> TEXTAUSZUG:
━━━━━━━━━━━━━━━━━━━━

In diesem Fall handelt es sich ein­deutig um eine Erhaltungsmaß­nahme. Nach dem neuen WEG müssen Verwalter bei jeder Maß­nahme prüfen, ob ihnen die Ent­scheidungskompetenz nach § 27 WEG zugewiesen ist, selbst wenn es sich nicht um einen Eilfall nach § 27 Abs. 1 Nr. 2 WEG handelt: Bei Maß­nahmen ordnungsmäßiger Verwal­tung, die untergeordnete Bedeutung haben und nicht zu erheblichen Verpflichtungen führen, ist der Ver­walter nicht nur berechtigt, sondern grundsätzlich auch verpflichtet, sie in die Wege zu leiten (§ 27 Abs. 1 Nr. 1 WEG). Je nach Beschlusslage können sich Einschränkungen und Erweiterungen dieser Rechte und Pflichten aus anderen Beschlüssen ergeben (§ 27 Abs. 2 WEG). Bei einer kleineren Reparatur wie in diesem Beispiel liegt die Entscheidungs­kompetenz, für die Instandsetzung zu sorgen, daher regelmäßig bei der Verwaltung.

━━━━━━━━━━━━━━━━━━━━

> VORLIEGENDE DATEN:

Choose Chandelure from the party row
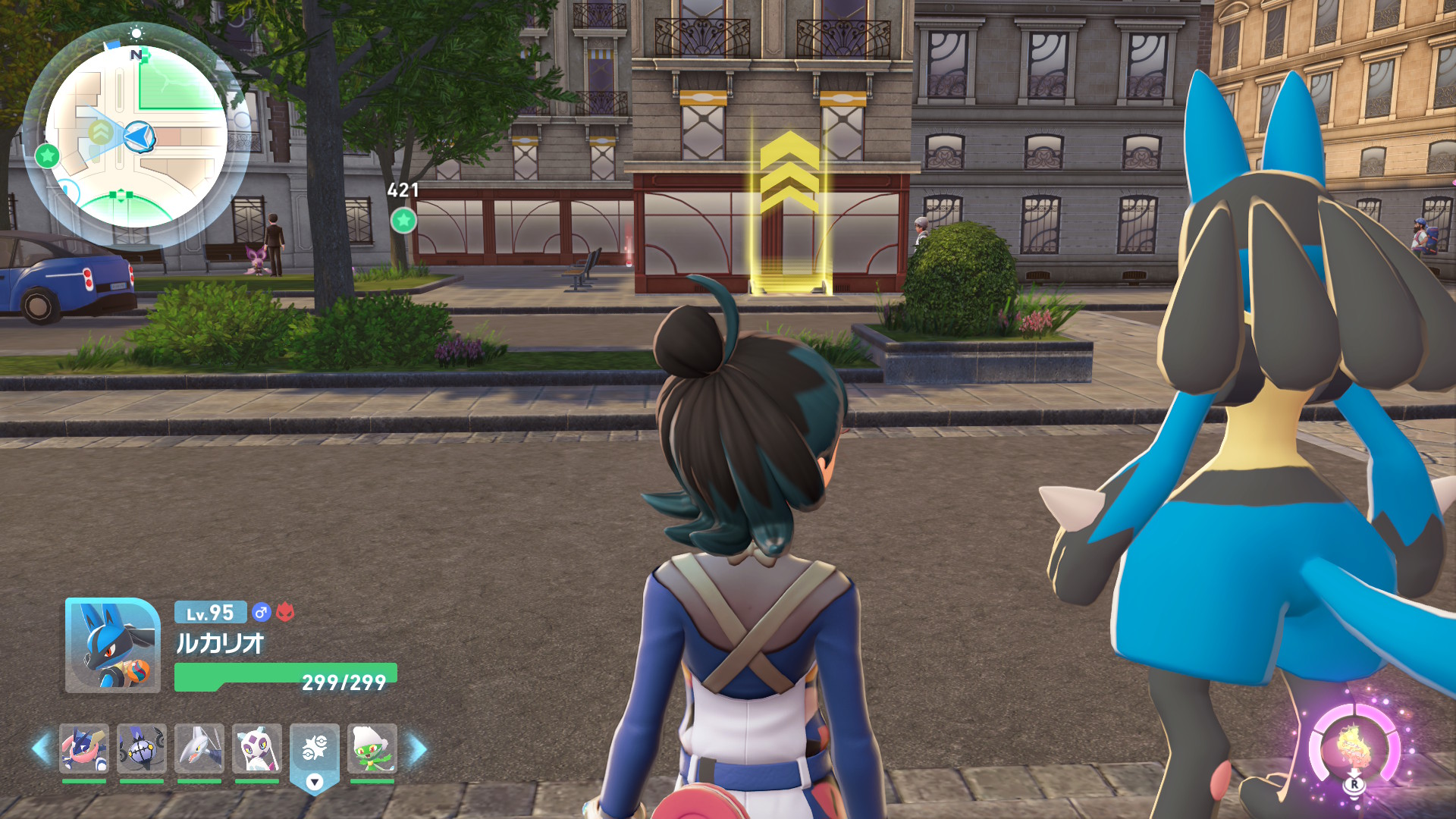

━━━━━━━━━━━━━━━━━━━━

> AUFGABENSTELLUNG:
Führen Sie sämtliche Paragrafenangaben auf, die im Textauszug zitiert werden. Halten Sie dabei die Reihenfolge ihres Auftretens ein.

> ANTWORT:
- § 27 WEG
- § 27 Abs. 1 Nr. 2 WEG
- § 27 Abs. 1 Nr. 1 WEG
- § 27 Abs. 2 WEG